The EU’s GDPR has attracted a lot of attention recently, because so many organisations will be subject to the regulation. Coming into effect on the 25th of May 2018, GDPR is intended to protect the privacy of people in the EU and change the way in which companies approach privacy. Crucially, its introduction will impact not only organisations within EU member states, but also those beyond the borders of the EU. Any company that processes personal data on an individual in the EU may need to comply with the regulation, irrespective of its geographical location.
The punishment for organisations that breach GDPR is severe. They can be fined up to €20million or 4 per cent of annual global turnover, which is obviously a significant financial deterrent, not to mention the effect on how an organisation is perceived by its customers and other stakeholders. With less than a year before GDPR comes into force, organisations must evaluate their current procedures for processing and protecting personal or sensitive data against the GDPR, and urgently make changes if needed.
Despite this urgency, a large majority of organisations are not yet suitably prepared. Indeed, Gartner predicts that on the date GDPR comes into force, more than half of companies affected will not comply fully with its requirements.

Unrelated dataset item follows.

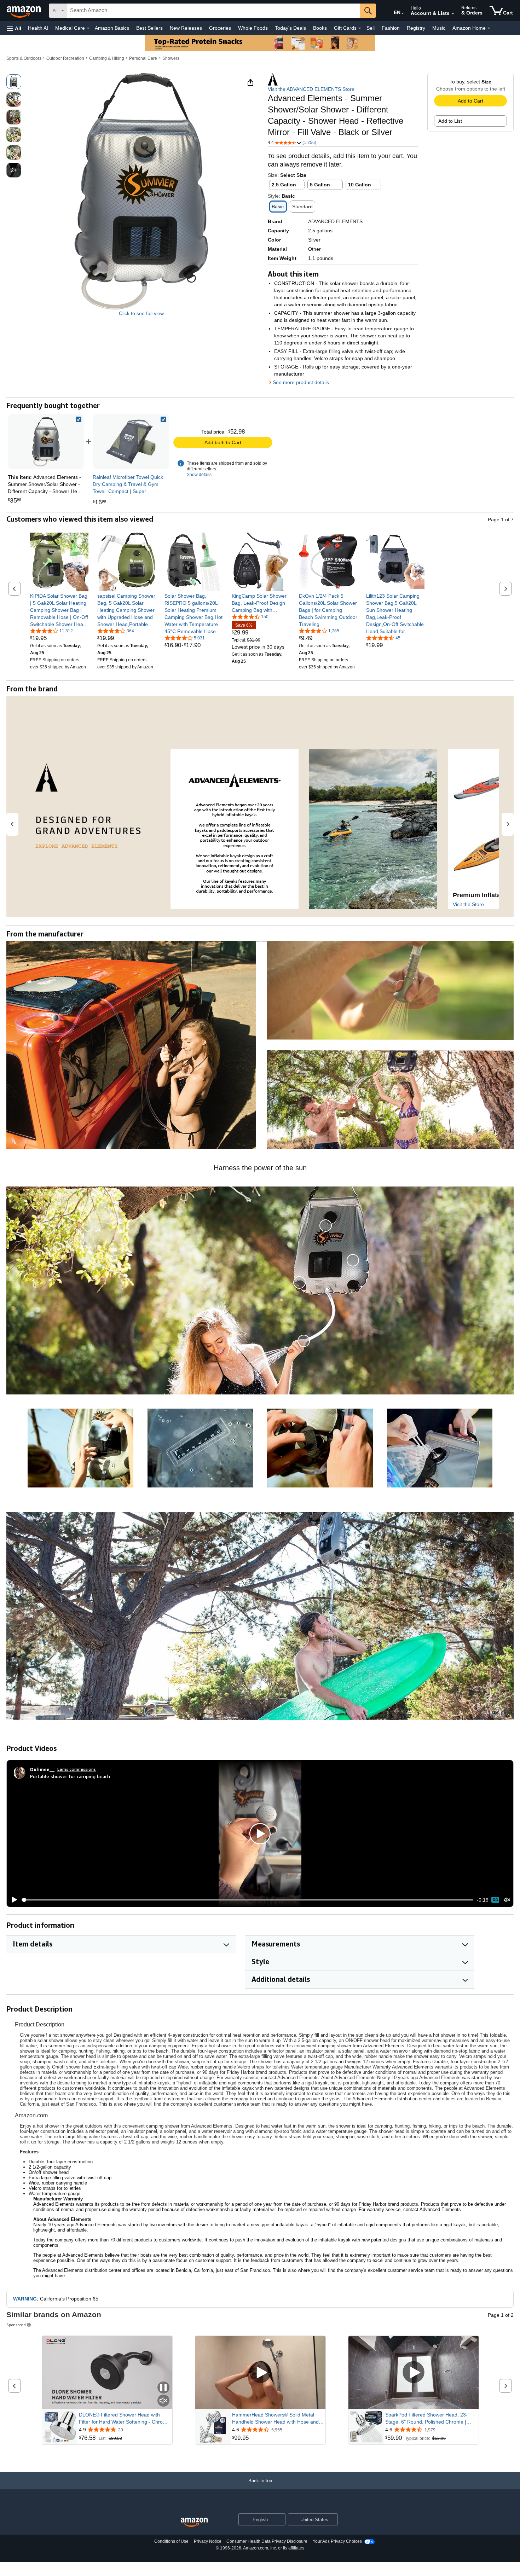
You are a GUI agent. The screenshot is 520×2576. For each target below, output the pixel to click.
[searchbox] (213, 10)
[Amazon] (24, 10)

Organisations must focus now on five high priority areas to ensure they are GDPR ready.
Determining exactly how GDPR affects them
Any organisation that decides on what personal data is processed, for what reason and by what means, is essentially a “data controller.” The GDPR applies not only to businesses in the EU, but also to all organisations outside the EU that are processing personal data for the offering of goods and services to the EU, or that are monitoring the behaviour of data subjects within the EU.
If any of these criteria are met, then these organisations should appoint a representative to act as a point of contact for the data protection authority (DPA) and data subjects. This leads onto the next priority for companies impacted by GDPR.
Appoint a data protection officer
When GDPR is introduced, a number of companies will have to employ a data protection officer. The role of a data protection officer is to oversee data protection strategy. They must also educate those within the company on what they must do in order to comply with requirements, provide staff involved in data processing with the necessary training, and perform privacy audits.
Appointing a data protection officer is particularly important for organisations that are public bodies, have operations that require regular and methodical monitoring, or process personal data on a large scale. It is important to note that the term “large scale” does not have to refer to data subjects in the hundreds of thousands. In fact, when the GDPR was in the initial stages of being drafted a data protection officer was required for organisations involved in the processing of data on more than 5,000 subjects in any 12 month period.
As an additional action, companies can create a task force to address the challenges the organisation faces under the GDPR.
Operate transparently and demonstrate accountability
To comply with the rules and regulations around personal data processing activities, companies should decide on purpose limitation, data quality, and data relevance when beginning a new processing activity. These principles must also be applied to existing processing activities.
When processing data, companies should operate transparently and illustrate that they are accountable for their actions. An organisation cannot demonstrate accountability without proper data subject consent acquisition and registration. In the past, companies might have been able to get away with implied consent and pre-checked boxes, but this will no longer be the case. They will now have to introduce - if not in place already - measures that enable them to both obtain and record consent and the withdrawal of consent.
People must know exactly what they are agreeing to, so companies should be clear on what the data is and how and why it is processed.
Manage cross-border data flows correctly
Following residency requirements, data can be transferred to any of the 28 EU member states, along with EEA members Norway, Liechtenstein and Iceland. Data transfers can also be made to any of the 11 jurisdictions considered to have an adequate level of protection by the European Commissions. This is judged through an adequacy decision, which is a decision taken by the Commission establishing that a third country provides a proportional level of protection of personal data to that in the European Union, through its domestic law or its international commitments. When it comes to transfers that do not fall within these set areas, companies should ensure that they are using the appropriate precautions. Examples of such measures include Binding Corporate Rules (BCRs) and standard contractual clauses, i.e., “EU Model Contracts”.
Anticipating data subjects exercising their rights
The introduction of the GDPR creates new rights for individuals and also strengthens some of the existing rights. Some of the rights provided by the GDPR include the right to data portability, the right to be forgotten, and the right to be informed. The latter concerns incidents such as a data breach, or if data subjects wish to receive an explanation around machine learning systems’ automated decision making, for instance.
Ideally, businesses should already have measures and plans in place to deal with the European GDPR coming into effect. However, if a business is not prepared to suitably address data breaches and people exercising their rights, then it is imperative that they start implementing additional controls as soon as possible.